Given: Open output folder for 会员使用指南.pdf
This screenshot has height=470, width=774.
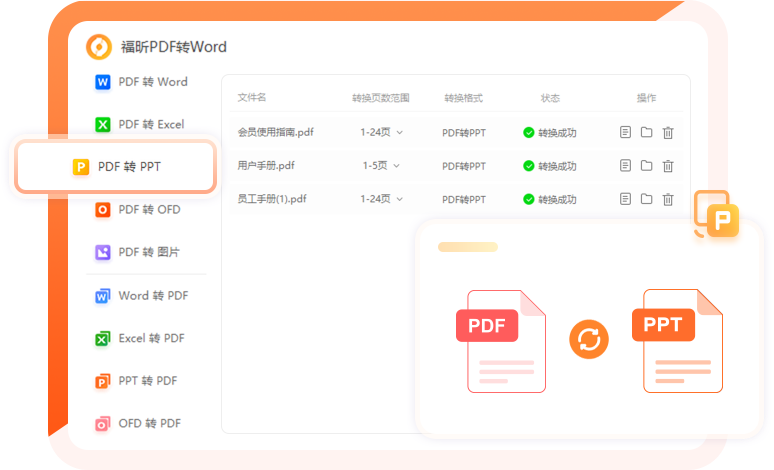Looking at the screenshot, I should point(646,132).
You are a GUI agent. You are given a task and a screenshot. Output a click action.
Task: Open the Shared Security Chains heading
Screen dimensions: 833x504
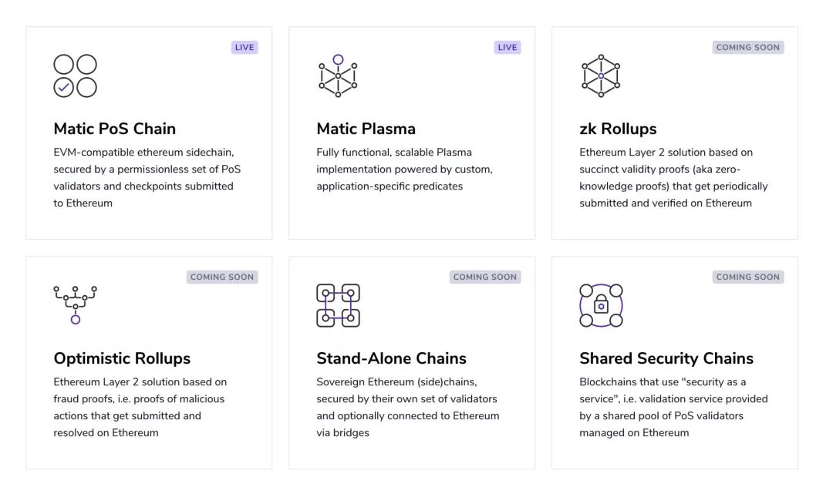coord(666,358)
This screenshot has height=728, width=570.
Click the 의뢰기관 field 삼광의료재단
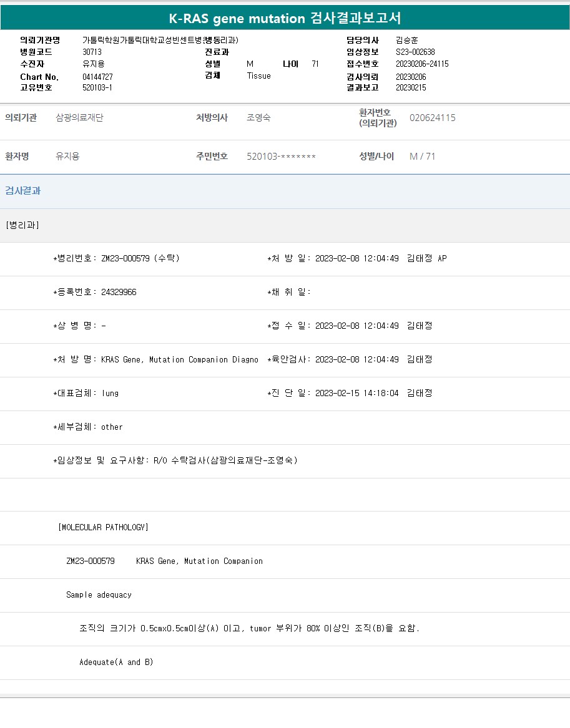point(79,118)
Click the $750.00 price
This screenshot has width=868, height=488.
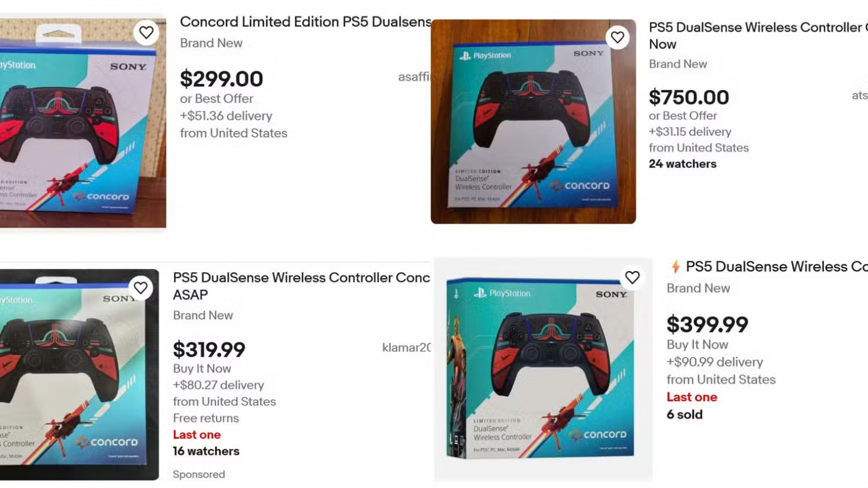click(x=689, y=97)
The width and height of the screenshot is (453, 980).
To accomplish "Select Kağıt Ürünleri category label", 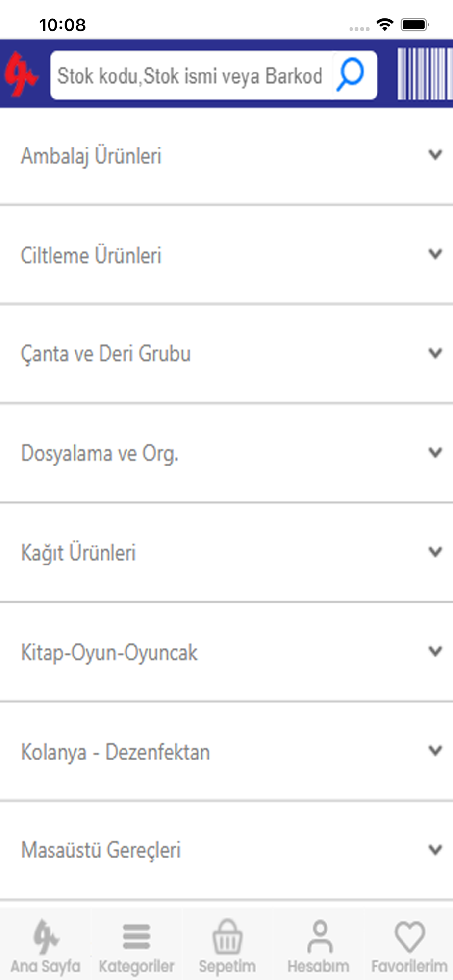I will click(78, 553).
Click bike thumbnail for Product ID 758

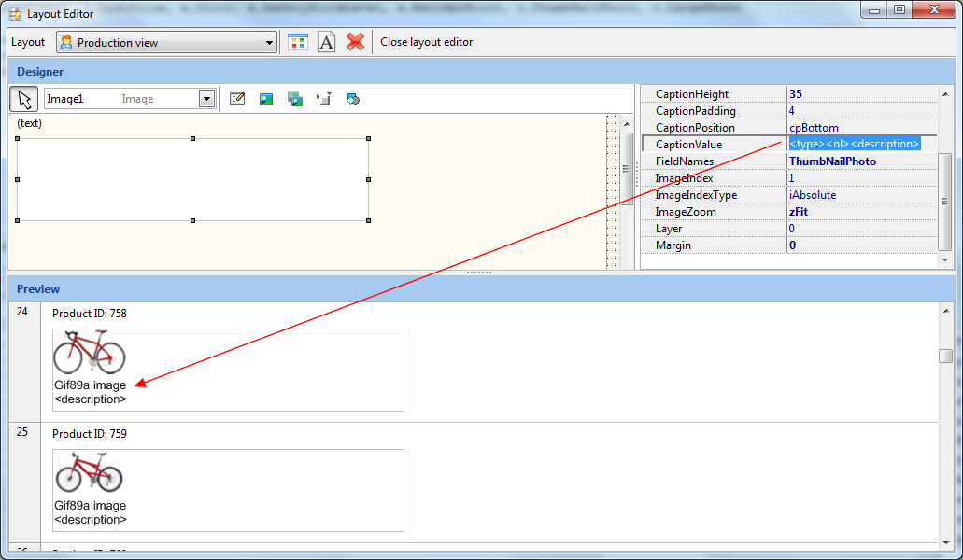[89, 352]
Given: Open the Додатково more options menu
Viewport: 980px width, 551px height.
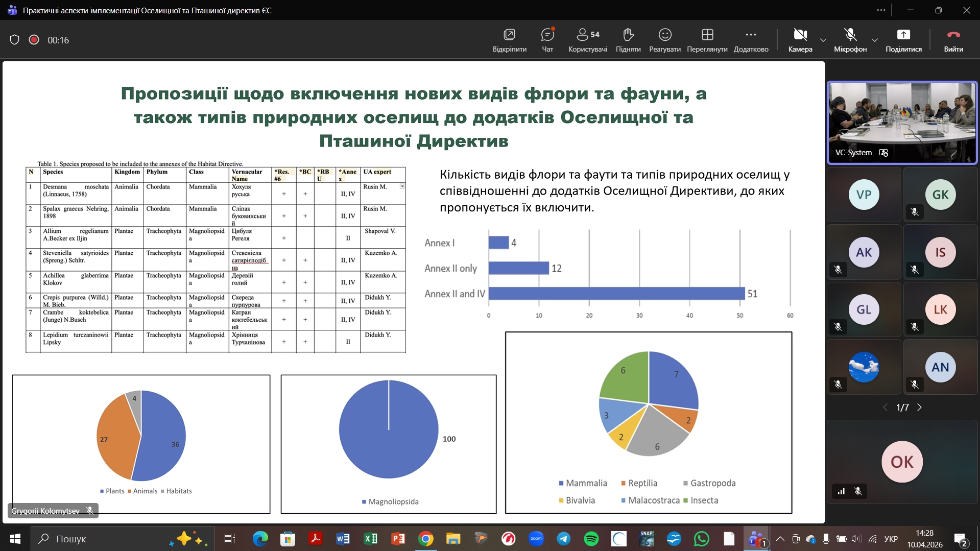Looking at the screenshot, I should point(750,35).
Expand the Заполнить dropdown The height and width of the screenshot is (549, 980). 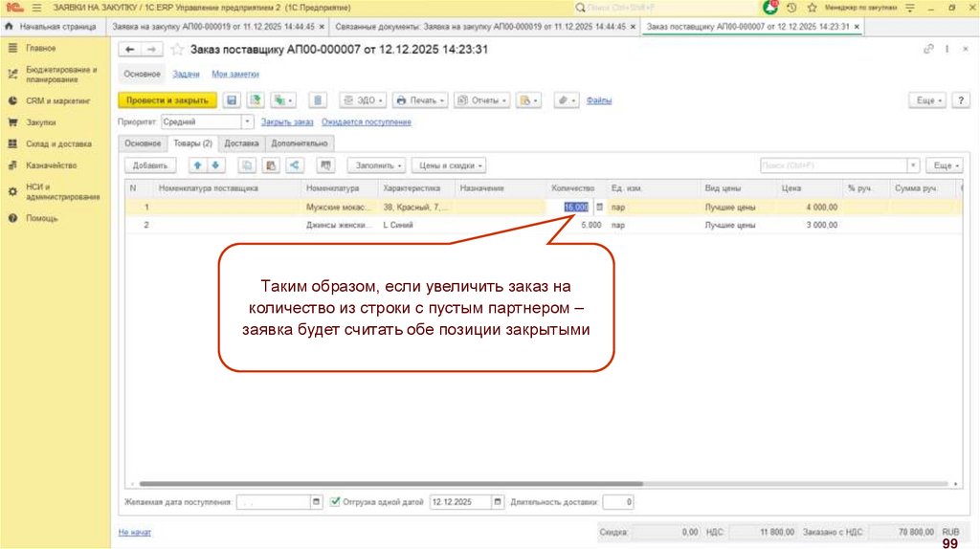[376, 165]
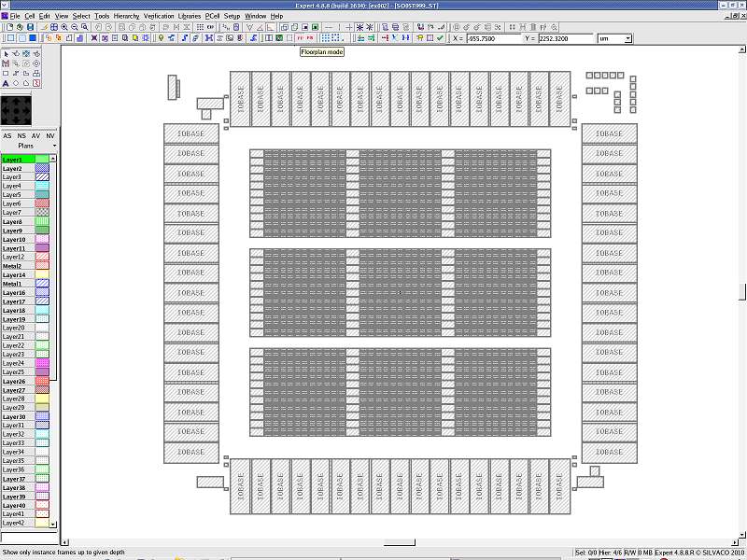Screen dimensions: 747x560
Task: Choose the rectangle drawing tool
Action: 6,73

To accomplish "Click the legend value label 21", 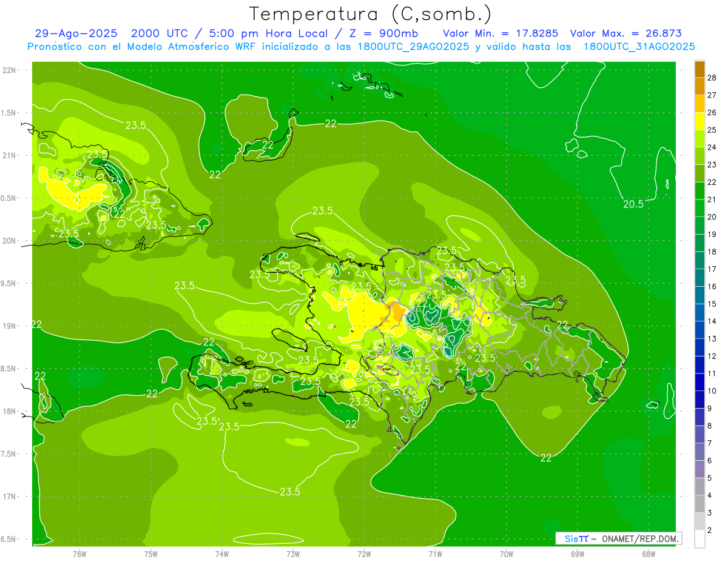I will coord(712,199).
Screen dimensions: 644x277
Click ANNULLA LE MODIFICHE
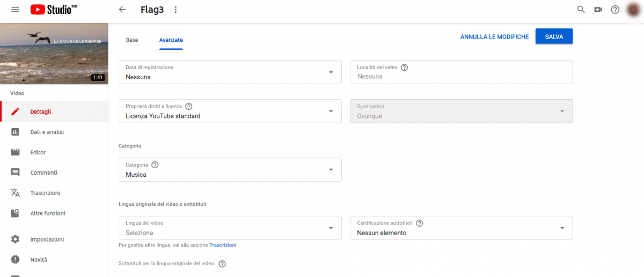pyautogui.click(x=494, y=36)
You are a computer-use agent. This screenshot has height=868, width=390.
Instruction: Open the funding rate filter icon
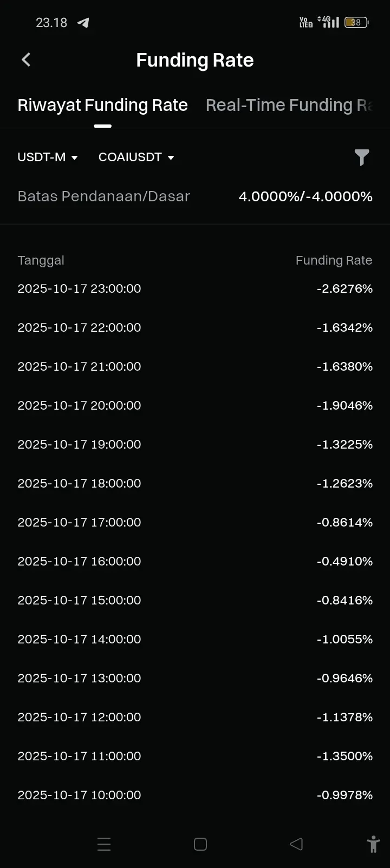coord(361,157)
────────────────
Your reply should consist solely of the lines above, from the opening line through the line with "Task: Open the Shared Security Chains heading", reproduced exactly and without pictures.

Solution to this problem
Given: Open output folder for 会员使用指南.pdf
This screenshot has height=470, width=774.
Looking at the screenshot, I should point(646,132).
You are a GUI agent. You are given a task and a screenshot. Output a click action.
Task: Open the Shared Security Chains heading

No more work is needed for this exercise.